### Work to complete:
Give the number of lines in this listing that hold "computer". No other words belong in the reply.

= Beginning of Section =

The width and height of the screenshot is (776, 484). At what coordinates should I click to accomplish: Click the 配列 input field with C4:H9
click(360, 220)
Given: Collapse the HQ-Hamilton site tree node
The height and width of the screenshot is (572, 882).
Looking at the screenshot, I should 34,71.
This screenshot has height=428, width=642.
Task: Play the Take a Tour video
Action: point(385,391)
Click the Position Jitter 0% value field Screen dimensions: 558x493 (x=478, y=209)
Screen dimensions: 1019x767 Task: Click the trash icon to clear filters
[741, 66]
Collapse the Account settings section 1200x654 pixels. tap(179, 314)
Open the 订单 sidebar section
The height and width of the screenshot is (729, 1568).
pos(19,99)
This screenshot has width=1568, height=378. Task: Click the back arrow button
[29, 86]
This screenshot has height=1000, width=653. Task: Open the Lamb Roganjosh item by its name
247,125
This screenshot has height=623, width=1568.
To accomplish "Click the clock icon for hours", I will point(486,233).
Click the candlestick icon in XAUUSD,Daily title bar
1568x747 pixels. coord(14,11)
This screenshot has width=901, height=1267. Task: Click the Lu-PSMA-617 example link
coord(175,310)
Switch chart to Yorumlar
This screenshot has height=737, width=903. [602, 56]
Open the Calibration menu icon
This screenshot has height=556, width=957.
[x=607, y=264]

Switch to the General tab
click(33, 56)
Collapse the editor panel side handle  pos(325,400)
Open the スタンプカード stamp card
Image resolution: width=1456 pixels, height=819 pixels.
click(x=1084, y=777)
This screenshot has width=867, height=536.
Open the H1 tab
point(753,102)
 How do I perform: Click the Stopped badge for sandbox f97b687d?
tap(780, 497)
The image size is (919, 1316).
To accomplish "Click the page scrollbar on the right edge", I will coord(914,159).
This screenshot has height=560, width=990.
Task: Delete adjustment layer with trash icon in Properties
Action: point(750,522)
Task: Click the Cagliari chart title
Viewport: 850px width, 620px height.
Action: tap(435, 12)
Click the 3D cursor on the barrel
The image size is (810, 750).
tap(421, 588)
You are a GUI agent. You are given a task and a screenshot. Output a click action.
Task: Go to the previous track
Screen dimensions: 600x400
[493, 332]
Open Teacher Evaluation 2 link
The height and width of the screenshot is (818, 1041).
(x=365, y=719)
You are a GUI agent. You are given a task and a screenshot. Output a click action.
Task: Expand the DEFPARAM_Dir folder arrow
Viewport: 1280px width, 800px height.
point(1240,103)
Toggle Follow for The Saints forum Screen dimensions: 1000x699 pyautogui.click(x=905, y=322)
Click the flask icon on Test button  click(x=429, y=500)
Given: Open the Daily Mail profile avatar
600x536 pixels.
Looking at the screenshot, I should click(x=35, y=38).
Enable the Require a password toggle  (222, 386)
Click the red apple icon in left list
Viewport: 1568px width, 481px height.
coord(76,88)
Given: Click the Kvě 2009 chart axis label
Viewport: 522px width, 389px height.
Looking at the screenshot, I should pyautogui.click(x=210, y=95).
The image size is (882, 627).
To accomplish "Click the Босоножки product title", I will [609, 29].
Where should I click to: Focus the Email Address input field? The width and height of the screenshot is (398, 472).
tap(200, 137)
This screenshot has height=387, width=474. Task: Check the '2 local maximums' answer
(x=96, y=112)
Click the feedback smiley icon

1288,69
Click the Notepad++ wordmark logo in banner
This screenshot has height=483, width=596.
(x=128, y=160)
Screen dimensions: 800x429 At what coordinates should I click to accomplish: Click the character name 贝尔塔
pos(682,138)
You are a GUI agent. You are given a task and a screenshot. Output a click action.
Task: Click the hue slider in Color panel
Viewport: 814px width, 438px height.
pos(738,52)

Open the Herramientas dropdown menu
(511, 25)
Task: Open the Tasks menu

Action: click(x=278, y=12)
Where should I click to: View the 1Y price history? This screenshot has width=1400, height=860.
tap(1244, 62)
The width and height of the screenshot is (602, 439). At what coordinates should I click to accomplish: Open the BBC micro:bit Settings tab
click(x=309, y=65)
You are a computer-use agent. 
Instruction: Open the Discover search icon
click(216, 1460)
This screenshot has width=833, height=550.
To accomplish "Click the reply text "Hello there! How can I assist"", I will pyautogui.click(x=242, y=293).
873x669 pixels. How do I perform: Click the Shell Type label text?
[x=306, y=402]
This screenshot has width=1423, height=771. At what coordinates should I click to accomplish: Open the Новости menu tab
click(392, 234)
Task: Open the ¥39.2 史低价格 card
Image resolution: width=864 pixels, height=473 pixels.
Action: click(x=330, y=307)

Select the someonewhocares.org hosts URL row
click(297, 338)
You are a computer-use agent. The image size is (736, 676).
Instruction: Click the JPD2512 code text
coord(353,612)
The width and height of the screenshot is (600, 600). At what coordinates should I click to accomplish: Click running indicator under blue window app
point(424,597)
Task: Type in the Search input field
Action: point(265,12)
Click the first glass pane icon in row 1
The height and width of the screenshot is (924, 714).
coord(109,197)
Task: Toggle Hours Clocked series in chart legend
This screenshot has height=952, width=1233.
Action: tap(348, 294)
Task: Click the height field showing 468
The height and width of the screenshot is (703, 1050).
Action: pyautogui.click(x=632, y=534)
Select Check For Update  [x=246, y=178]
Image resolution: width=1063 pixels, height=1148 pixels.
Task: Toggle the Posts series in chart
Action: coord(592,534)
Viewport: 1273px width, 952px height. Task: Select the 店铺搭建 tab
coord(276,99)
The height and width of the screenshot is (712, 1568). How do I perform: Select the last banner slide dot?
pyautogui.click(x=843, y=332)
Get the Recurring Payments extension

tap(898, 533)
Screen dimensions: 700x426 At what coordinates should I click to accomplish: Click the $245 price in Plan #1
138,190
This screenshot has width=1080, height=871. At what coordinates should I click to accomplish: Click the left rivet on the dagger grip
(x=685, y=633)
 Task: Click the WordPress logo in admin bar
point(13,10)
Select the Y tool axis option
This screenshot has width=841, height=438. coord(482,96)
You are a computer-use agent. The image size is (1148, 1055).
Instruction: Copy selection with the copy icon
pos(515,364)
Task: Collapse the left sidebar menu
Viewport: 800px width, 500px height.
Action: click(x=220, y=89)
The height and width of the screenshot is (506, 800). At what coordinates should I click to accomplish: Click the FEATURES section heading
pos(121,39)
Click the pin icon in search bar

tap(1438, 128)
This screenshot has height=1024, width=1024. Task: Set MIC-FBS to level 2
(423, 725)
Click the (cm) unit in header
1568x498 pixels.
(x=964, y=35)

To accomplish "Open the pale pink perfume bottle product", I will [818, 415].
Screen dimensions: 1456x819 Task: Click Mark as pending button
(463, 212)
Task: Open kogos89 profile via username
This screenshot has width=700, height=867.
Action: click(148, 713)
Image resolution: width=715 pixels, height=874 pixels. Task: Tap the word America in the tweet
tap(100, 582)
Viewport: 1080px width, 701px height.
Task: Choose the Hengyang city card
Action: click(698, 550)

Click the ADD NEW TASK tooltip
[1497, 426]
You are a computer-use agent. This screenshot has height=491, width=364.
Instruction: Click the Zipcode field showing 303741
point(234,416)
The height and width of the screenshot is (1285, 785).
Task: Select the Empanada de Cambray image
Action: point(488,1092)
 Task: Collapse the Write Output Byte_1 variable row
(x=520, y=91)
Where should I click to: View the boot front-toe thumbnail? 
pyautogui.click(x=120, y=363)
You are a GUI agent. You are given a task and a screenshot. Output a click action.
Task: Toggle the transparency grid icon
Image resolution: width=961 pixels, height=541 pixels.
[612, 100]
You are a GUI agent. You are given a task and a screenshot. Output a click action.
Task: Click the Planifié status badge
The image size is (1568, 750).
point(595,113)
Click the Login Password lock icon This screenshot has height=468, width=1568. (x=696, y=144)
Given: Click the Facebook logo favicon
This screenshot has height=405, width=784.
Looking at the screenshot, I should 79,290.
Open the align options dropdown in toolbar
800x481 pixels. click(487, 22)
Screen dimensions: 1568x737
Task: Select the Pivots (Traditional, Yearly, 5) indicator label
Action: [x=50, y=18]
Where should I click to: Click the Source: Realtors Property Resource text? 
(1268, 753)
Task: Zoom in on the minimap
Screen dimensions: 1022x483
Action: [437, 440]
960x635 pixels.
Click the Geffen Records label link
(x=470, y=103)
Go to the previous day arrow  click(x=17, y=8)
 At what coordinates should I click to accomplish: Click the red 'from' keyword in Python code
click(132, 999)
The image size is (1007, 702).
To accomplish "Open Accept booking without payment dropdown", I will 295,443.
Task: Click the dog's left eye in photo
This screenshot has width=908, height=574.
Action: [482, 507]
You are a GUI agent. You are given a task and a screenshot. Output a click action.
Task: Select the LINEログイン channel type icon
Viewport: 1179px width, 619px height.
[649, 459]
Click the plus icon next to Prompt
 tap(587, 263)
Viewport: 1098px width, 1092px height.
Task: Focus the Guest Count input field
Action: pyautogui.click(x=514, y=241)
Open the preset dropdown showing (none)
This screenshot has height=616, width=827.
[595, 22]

= End of Section =

### Exercise result:
4